Una decisione subito contestata da diverse associazione ed onlus (come l’Associazione Volontaria di Assistenza sociosanitaria e per i diritti dei Cittadini stranieri, Rom e sinti, la Fondazione Guido Piccini per i Diritti dell’Uomo Onlus, l’Associazione degli studi Giuridici sull’Immigrazione, e gli Avvocati per Niente Onlus), che hanno deciso così di portare avanti al Tribunale la Regione. Ascoltate le motivazioni dei ‘contendenti’, il Tribunale milanese nell’aprile del 2017 ha stabilito che “il divieto di ingresso a volto coperto posto nella delibera appare giustificato e ragionevole alla luce della esigenza di identificare coloro che accedono nelle strutture indicate, poiché si tratta di luoghi pubblici, con elevato numero di persone che quotidianamente vi accedono per usufruire di servizi; pertanto è del tutto ragionevole e giustificato consentire la possibilità di identificare i predetti fruitori dei servizi”. Ed oggi la sentenza dell’Appello.
Il presidente del centro islamico: “un falso problema”

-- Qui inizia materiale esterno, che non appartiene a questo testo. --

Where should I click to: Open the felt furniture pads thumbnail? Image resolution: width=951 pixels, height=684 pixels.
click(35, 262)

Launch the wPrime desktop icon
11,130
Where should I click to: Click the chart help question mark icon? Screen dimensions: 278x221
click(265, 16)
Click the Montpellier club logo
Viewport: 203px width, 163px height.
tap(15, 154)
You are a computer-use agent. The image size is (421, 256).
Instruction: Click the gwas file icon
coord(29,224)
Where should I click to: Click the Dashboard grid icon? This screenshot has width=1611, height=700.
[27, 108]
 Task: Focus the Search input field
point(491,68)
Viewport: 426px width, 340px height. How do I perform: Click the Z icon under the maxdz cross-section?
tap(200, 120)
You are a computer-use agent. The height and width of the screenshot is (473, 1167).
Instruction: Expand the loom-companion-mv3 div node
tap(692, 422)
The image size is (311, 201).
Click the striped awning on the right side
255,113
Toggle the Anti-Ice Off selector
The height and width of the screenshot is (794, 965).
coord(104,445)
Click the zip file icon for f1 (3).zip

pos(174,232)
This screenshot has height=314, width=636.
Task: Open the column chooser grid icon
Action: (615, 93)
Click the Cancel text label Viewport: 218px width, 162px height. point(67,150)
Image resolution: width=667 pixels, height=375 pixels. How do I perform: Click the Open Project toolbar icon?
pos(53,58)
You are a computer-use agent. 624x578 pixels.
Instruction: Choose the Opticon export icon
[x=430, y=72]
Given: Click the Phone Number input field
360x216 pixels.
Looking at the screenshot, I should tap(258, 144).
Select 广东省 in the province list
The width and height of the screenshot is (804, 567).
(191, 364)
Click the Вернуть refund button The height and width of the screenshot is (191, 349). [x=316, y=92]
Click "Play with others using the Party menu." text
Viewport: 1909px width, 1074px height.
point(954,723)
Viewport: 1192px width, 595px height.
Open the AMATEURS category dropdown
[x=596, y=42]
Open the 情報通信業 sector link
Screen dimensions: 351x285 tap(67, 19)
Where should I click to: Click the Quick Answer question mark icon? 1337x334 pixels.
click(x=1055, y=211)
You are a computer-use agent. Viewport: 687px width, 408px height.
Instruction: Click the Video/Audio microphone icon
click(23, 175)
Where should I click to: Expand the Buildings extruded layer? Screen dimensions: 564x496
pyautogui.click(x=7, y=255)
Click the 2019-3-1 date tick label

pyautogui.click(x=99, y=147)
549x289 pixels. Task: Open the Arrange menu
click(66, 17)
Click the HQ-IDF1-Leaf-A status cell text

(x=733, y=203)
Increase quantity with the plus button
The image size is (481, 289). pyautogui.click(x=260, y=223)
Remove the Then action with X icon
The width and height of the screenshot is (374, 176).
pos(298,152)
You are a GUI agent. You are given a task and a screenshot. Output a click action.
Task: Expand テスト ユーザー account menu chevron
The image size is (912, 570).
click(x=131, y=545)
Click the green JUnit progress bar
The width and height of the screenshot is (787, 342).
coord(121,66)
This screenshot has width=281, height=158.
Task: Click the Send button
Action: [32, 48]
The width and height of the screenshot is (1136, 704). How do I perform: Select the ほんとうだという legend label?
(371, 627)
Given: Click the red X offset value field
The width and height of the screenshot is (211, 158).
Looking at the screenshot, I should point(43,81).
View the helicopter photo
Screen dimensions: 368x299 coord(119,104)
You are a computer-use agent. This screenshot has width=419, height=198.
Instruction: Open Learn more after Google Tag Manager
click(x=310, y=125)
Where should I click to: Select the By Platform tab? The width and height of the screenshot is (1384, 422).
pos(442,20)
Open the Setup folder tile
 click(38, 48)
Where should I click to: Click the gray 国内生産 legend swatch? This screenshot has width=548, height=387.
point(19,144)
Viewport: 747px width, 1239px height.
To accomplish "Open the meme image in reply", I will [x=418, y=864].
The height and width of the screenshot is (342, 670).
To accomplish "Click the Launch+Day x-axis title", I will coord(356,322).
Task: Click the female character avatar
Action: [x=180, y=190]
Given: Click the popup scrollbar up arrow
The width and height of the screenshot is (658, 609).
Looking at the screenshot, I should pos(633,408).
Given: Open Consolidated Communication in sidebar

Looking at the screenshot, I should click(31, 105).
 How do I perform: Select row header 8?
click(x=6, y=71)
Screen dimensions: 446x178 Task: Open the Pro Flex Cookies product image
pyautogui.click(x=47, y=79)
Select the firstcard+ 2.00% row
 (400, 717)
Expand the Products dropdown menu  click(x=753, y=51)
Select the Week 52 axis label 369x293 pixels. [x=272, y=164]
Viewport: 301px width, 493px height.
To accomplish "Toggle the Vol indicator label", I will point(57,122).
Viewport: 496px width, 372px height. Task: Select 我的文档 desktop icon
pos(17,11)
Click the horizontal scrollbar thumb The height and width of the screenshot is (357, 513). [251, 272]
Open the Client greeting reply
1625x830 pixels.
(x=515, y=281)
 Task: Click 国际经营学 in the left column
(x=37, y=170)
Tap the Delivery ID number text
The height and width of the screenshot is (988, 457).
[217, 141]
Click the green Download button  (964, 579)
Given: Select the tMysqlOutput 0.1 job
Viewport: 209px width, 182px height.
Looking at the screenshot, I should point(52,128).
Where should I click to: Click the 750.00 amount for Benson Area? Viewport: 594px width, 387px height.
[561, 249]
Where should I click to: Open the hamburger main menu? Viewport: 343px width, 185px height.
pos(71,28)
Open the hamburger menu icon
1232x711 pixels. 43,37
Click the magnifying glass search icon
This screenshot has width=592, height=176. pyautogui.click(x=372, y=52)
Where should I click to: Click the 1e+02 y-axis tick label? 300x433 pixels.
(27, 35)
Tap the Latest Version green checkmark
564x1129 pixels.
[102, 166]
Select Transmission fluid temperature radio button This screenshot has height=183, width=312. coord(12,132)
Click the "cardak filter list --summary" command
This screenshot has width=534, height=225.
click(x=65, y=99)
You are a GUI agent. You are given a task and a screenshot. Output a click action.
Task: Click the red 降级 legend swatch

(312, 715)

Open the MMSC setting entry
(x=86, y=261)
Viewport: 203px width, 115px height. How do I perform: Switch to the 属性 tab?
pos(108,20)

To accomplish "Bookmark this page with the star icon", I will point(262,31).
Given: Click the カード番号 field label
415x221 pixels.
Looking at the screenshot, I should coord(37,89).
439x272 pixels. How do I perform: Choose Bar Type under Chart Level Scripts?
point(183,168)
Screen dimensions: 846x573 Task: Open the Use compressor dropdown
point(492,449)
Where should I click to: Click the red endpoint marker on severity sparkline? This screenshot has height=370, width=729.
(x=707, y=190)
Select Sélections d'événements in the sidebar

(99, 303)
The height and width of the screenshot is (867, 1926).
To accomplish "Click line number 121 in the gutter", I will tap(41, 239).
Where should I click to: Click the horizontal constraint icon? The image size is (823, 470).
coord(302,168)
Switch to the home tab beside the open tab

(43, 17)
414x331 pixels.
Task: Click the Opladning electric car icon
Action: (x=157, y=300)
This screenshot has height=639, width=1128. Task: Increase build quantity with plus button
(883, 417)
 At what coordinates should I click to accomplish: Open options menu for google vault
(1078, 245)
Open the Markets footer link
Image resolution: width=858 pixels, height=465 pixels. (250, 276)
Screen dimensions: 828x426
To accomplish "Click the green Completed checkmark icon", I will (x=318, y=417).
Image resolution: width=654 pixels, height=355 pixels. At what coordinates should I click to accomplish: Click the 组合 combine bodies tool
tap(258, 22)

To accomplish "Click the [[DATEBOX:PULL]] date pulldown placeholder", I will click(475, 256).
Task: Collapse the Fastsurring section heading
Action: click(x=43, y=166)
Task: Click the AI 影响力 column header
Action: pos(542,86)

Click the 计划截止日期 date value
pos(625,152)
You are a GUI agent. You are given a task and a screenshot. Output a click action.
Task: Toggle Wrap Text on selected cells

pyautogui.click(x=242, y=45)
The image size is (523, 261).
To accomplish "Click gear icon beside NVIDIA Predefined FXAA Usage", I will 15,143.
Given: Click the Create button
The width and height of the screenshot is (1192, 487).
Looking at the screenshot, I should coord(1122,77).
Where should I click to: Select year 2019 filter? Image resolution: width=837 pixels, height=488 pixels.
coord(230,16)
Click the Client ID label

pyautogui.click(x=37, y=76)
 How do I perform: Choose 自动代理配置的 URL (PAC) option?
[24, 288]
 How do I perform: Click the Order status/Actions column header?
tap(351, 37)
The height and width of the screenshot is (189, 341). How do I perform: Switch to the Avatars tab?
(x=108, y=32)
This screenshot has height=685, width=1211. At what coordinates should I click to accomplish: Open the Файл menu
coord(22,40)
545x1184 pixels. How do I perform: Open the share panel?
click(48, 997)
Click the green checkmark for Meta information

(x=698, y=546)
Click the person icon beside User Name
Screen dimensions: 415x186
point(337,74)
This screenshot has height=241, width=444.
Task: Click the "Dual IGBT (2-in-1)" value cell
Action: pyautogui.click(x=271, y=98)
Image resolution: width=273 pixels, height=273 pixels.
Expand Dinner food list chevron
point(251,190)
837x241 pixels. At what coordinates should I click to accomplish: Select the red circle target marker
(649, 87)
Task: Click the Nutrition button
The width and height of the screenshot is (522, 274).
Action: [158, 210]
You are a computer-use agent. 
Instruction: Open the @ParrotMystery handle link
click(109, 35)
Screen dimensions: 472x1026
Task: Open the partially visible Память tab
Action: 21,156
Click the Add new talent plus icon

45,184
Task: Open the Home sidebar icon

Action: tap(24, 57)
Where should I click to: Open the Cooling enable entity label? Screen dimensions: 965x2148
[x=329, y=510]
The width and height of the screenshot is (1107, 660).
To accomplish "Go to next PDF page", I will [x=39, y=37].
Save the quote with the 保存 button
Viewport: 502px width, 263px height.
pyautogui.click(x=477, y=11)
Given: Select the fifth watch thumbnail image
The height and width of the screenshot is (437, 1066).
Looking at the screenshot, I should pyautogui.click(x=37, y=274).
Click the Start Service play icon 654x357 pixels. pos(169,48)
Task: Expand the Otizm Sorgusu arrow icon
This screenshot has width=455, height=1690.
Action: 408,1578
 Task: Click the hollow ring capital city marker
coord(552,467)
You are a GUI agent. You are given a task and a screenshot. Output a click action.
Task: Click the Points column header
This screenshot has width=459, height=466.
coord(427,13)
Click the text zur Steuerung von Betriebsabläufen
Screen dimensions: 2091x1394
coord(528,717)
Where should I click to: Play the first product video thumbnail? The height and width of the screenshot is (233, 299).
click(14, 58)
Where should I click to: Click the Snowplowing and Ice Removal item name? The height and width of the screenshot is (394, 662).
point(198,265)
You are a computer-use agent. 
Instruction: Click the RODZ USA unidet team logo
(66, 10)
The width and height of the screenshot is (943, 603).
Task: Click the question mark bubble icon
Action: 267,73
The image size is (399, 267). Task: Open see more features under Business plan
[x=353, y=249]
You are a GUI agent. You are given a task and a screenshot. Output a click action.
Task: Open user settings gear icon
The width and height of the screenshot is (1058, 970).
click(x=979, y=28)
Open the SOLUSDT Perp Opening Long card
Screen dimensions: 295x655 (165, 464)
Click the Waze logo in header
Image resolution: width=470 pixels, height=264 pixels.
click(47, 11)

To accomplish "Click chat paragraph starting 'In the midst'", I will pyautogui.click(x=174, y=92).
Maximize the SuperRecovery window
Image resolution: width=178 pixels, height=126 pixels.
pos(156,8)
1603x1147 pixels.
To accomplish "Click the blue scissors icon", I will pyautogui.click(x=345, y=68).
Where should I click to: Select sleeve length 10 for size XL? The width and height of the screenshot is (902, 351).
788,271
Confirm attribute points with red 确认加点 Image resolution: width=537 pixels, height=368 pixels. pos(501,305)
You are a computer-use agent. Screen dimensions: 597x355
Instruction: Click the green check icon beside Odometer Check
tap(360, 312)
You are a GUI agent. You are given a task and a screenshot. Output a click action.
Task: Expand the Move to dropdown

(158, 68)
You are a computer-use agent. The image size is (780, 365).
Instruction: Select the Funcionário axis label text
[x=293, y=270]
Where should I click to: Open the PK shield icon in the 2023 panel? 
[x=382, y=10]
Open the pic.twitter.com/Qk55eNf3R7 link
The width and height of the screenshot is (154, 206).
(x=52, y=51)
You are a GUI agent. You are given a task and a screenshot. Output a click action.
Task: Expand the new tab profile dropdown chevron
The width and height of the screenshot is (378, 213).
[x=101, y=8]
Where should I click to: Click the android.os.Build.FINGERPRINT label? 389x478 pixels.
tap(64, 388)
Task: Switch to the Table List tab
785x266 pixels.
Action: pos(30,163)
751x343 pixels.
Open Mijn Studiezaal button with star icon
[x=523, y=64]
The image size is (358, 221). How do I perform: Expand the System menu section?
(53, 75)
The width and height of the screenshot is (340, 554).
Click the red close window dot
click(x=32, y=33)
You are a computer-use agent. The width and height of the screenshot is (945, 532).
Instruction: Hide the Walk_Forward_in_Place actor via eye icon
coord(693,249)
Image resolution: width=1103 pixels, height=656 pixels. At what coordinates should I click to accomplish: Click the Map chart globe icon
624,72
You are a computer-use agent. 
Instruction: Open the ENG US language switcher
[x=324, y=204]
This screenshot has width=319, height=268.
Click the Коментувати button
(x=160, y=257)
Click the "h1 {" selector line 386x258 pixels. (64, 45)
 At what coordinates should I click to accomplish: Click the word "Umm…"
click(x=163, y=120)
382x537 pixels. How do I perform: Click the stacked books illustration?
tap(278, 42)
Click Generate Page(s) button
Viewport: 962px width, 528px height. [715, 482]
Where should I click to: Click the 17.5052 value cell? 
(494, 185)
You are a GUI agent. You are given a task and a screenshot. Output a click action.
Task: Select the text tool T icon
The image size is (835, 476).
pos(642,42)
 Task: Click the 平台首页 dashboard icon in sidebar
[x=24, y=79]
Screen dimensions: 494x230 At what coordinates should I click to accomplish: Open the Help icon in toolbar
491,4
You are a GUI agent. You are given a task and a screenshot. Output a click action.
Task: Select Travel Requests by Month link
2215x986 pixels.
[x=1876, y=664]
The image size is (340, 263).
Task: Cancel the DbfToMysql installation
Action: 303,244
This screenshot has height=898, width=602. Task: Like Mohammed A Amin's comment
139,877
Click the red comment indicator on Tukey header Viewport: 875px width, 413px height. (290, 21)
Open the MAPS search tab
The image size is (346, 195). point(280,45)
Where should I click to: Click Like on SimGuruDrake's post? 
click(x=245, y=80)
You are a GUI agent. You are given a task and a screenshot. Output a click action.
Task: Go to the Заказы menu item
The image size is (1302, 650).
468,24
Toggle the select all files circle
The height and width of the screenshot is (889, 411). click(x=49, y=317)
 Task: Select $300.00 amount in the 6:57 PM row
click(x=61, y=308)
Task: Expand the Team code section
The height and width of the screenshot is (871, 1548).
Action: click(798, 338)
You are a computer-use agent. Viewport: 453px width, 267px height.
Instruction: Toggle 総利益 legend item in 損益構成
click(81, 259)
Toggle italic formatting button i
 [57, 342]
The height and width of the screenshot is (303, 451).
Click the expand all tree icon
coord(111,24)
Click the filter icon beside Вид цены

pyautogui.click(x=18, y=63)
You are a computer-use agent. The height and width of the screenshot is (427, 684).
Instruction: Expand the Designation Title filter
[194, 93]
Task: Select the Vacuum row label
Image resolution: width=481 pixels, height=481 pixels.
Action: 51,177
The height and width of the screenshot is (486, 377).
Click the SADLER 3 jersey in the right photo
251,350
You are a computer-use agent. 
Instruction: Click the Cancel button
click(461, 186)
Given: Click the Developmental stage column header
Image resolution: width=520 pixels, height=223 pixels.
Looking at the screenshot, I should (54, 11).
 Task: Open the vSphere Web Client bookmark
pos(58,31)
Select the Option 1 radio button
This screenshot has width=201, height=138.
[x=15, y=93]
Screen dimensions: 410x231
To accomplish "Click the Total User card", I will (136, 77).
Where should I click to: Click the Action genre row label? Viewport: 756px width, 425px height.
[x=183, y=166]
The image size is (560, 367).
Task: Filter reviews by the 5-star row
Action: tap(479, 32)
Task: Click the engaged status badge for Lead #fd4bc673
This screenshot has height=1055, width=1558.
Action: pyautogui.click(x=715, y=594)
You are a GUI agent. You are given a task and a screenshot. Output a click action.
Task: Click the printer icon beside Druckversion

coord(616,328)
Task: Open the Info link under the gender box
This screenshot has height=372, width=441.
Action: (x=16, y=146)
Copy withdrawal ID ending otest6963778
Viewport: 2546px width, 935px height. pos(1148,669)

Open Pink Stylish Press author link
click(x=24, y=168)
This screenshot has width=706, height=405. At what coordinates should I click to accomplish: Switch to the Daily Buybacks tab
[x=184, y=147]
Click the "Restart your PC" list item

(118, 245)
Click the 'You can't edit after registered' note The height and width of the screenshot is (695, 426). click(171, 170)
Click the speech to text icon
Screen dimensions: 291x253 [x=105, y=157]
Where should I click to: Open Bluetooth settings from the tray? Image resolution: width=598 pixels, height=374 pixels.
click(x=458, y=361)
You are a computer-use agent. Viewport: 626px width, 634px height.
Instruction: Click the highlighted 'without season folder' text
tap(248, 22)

Raggiunto dall’agenzia di stampa AdnKronos, il dott. Ali Abu Shwaim, presidente del centro islamico Milano-Lombardia, cerca di minimizzare, affermando che si tratta di un problema inesistente: “Non vedo nelle strade di Milano e della Lombardia donne che indossano il burqa – commenta il dott. Ali Abu Shwaim – Le leggi vanno fatte quando c’è un problema, ma se il problema non c’è non ha senso. E’ un modo utilizzato per occupare la gente cosicché loro non pensino a cose più importanti. Io non conosco nessuno che a Milano mette il burqa. Io sono per la libertà di tutti – tiene a ribadire il presidente del centro islamico Milano-Lombardia – Ognuno può vestire come vuole. Non sento nemmeno come discriminante questa legge perché credo che sia più discriminante e importante la legge anti moschea che Regione Lombardia ha fatto”.
Santanchè: “liberiamo le donne. Milano non è un califfato”
“E’ dal 2007 che faccio questa battaglia sul divieto del burqa in Italia. Sono molto soddisfatta della sentenza della Corte d’Appello. Aveva fatto bene la Regione Lombardia con grande coraggio a portare avanti questa delibera. Io sto dalla parte delle donne, voglio liberarle. Il burqa non è una scelta delle donne, ma è un’imposizione del clan maschile della famiglia. Io quella di Regione Lombardia la ritengo una grande legge di libertà”. E ovviamente raggiante Daniela Santanchè, senatrice di Fratelli d’Italia, che aggiunge, “Il Governo dovrebbe prendere subito esempio da Regione Lombardia. La mia prima legge contro il burqa giace ancora in Parlamento dal 2006. In questo Paese non si ha il coraggio di dire no per questo finto buonismo, questa falsa solidarietà che dice il burqa va bene. In Italia – prosegue la senatrice – è vietato andare in qualsiasi posto con la faccia coperta. Se io vado in qualche posto con il casco integrale o il passamontagna mi fermano. Allora non capisco perché dobbiamo creare califfati che si sottraggono alla nostra giurisdizione. Non ci sono leggi speciali per nessuno. Ci sono leggi italiane. Non facciamo tante repubbliche islamiche, non facciamo repubbliche dei Rom, non facciamo repubbliche altre rispetto a quella italiana. Chi viene nella nostra Nazione si adegua, se non gli va bene il mondo è grande”. Infine la rappresentante di Fratelli d’Italia confessa che ho “provato a indossare il burqa e significa vedere il mondo a quadratini, come fosse una grata. E’ una prigione portatele dove non ti consente di vedere il mondo. Io escludo che ci sia una donna al mondo che per sua libera scelta decida di mettersi il burqa. Noi se vogliamo liberare questo mondo dobbiamo partire dalle donne, dobbiamo liberare le donne“.